Work instructions — Word for word, set down the lines from the one that contains "980x531 pixels." through the final line of the data; no pictures belong in the copy.

Exercise data —

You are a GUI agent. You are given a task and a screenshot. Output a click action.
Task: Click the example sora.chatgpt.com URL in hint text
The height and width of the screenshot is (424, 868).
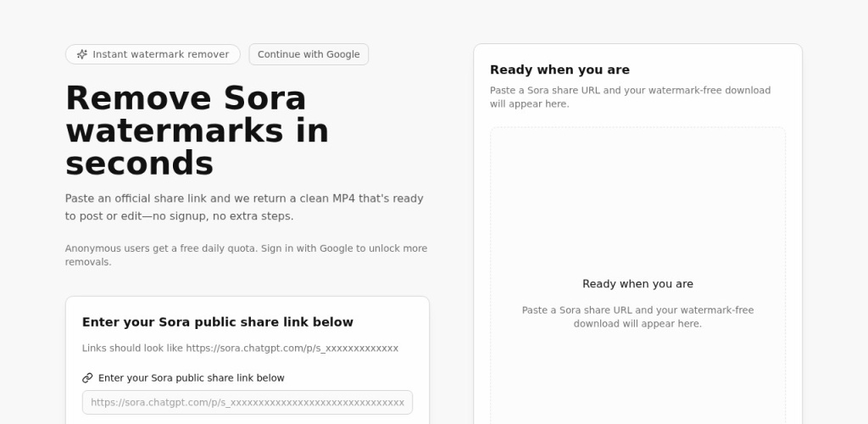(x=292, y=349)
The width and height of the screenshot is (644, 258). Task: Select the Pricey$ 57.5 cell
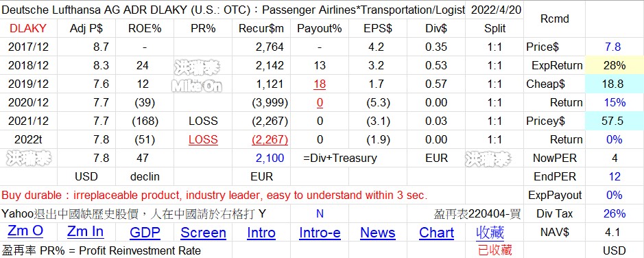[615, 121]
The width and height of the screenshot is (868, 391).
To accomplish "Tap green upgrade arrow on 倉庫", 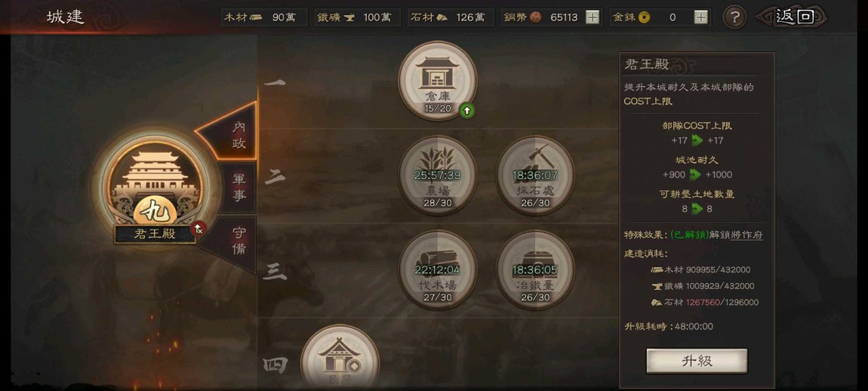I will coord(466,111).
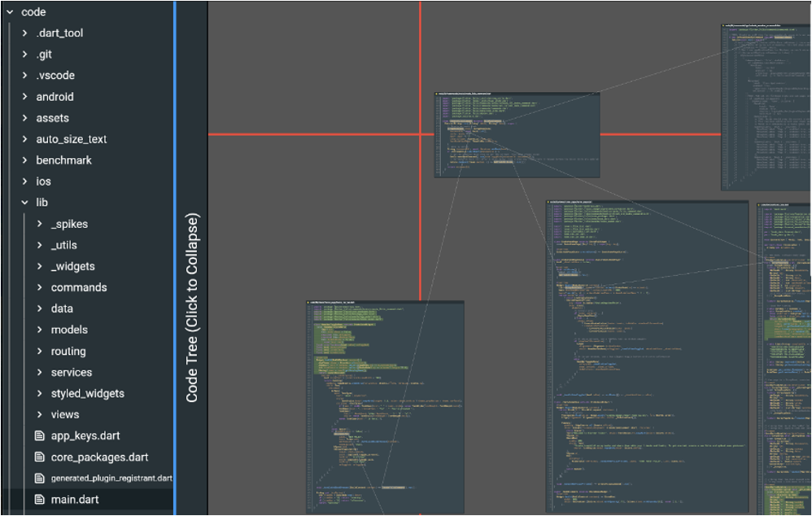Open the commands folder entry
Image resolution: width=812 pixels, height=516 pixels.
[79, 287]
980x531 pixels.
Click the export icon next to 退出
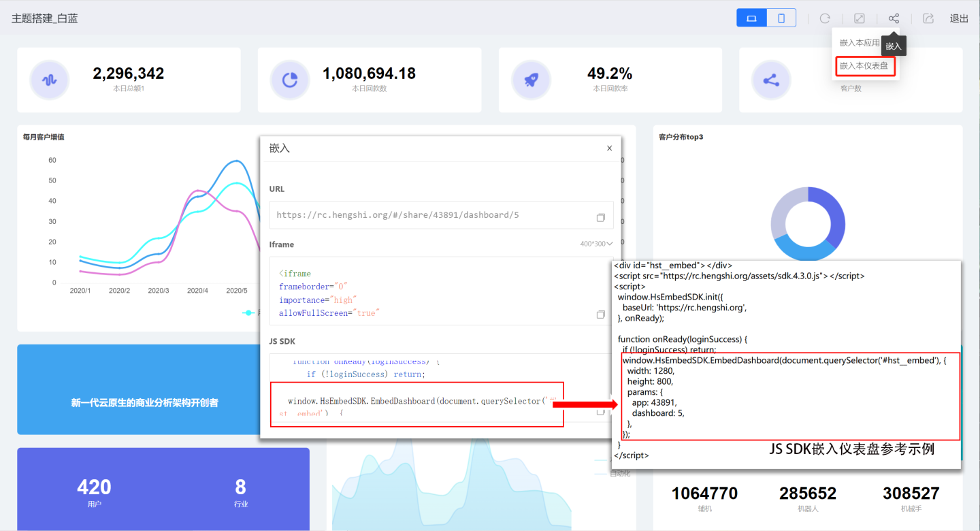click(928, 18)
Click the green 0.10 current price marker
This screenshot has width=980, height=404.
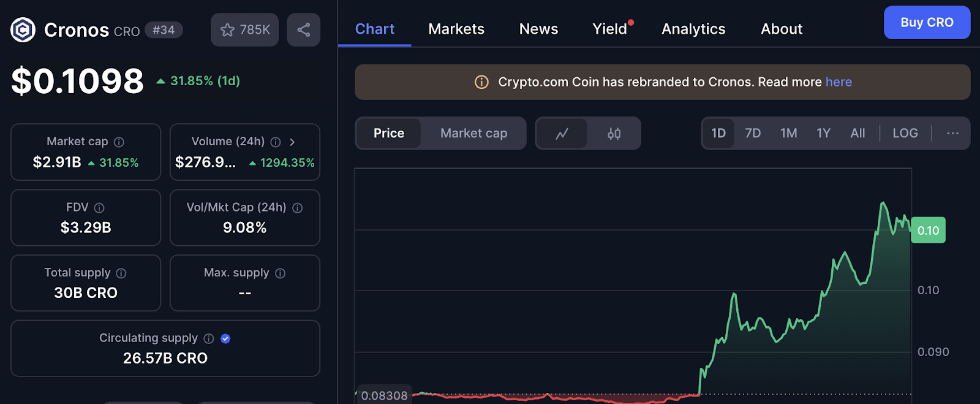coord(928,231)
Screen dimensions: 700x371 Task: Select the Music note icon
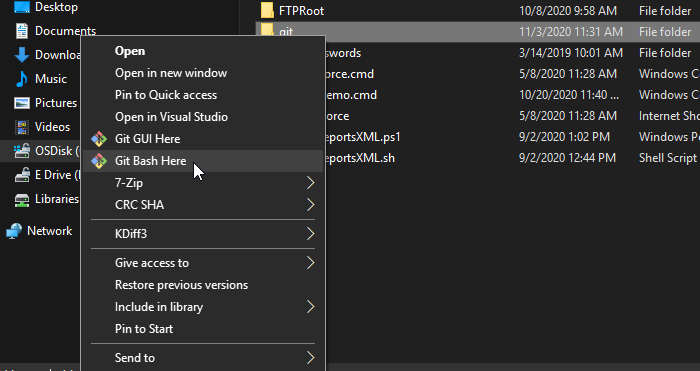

Reply —
980x531 pixels.
Click the export icon next to 退出
click(928, 18)
Click the green 0.10 current price marker
This screenshot has width=980, height=404.
coord(928,231)
Screen dimensions: 700x371 Task: Select the Music note icon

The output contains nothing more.